O BNDESpar será um importante acionista da nova empresa porque com tanta coisa para fazer no pais o governo vai se meter no ramo de supermercado? Para impedir uma desnacionalização foi o que li em um artigo de Carlos Alberto Sardenberg no site veja.com o Pão de Açúcar está praticamente vendido ao Casino, uma rede multinacional de origem francesa. Há alguns anos, Abilio Diniz vendeu parte de sua rede ao Casino, que adquiriu também, no mesmo contrato, o direito de assumir o controle integral do Pão de Açúcar em 2012, ficando assim o mercado brasileiro sob controle de estrangeiros (Pão de Açúcar/Cassino, Carrefour e Walmart).

E os fornecedores, funcionários e consumidores?

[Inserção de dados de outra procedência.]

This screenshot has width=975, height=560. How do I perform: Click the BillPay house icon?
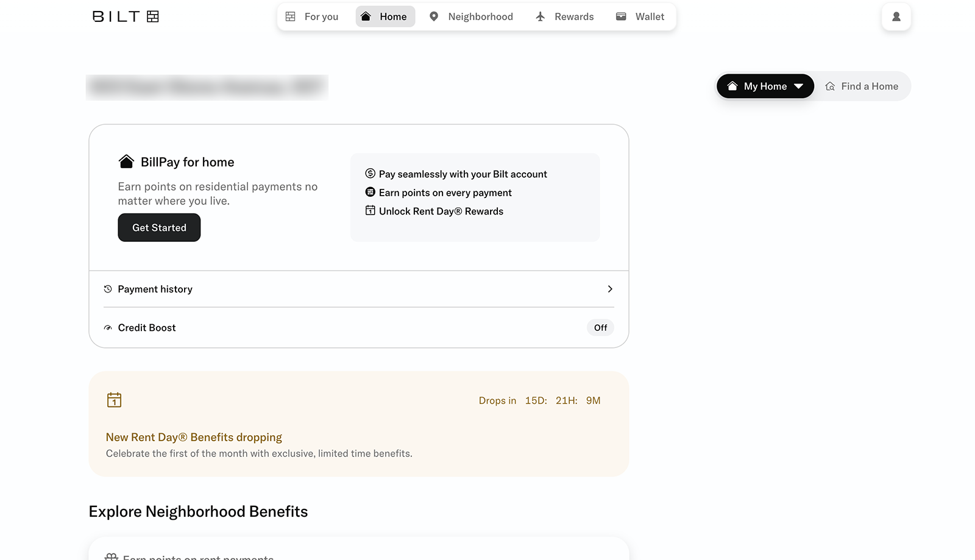click(x=126, y=162)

Representantes de fornecedores consideram que a alta concentração do varejo é negativa em termos de negociação, por causa da perda do poder de barganha. Juntos, Pão de Açúcar e Carrefour dominarão 1/3 do mercado varejista nacional e os consumidores poderão ser prejudicados mais uma vez. Também há uma inquietação entre os funcionários dessas empresas, pois muitas funções administrativas cargos administrativos que devem se sobrepor e assim muitos postos de trabalho irão se fechar. E os consumidores? A concentração no setor não é benéfica ao consumidor, quando o mercado é maior, maior é a disputa para atrair o consumidor com melhores preços, qualidade de serviços e com investimento que beneficiem o consumidor o CADE (Conselho Administrativo de Defesa Econômica) determina a venda de algumas lojas em regiões onde a concentração supera o permitido pela legislação.

NEGÓCIOS

@ Walmart ganha força na disputa pelo Carrefour

A incorporação entre o Walmart e o Carrefour Brasil não foi para a frente há dois anos porque a rede americana teria encontrado mais problemas que os imaginados. Isso inclui desde indícios que depois se concretizaram em um rombo contábil de € 550 milhões, descoberto no ano passado, e deficiências nos hipermercados. (Brasil Econômico)

@ Otoch nega o namoro

Lojas Otoch, uma das gigantes do varejo do Ceará, nega que tenha havido qualquer tratativa com a gaúcha Lojas Renner, Em nota, a Otoch informou: “Nossos planos de futuro cogitam expansão, porém mantendo nossa marca que já é uma tradição no Ceará e em outros estados brasileiros”. (Coluna Vertical – O Povo)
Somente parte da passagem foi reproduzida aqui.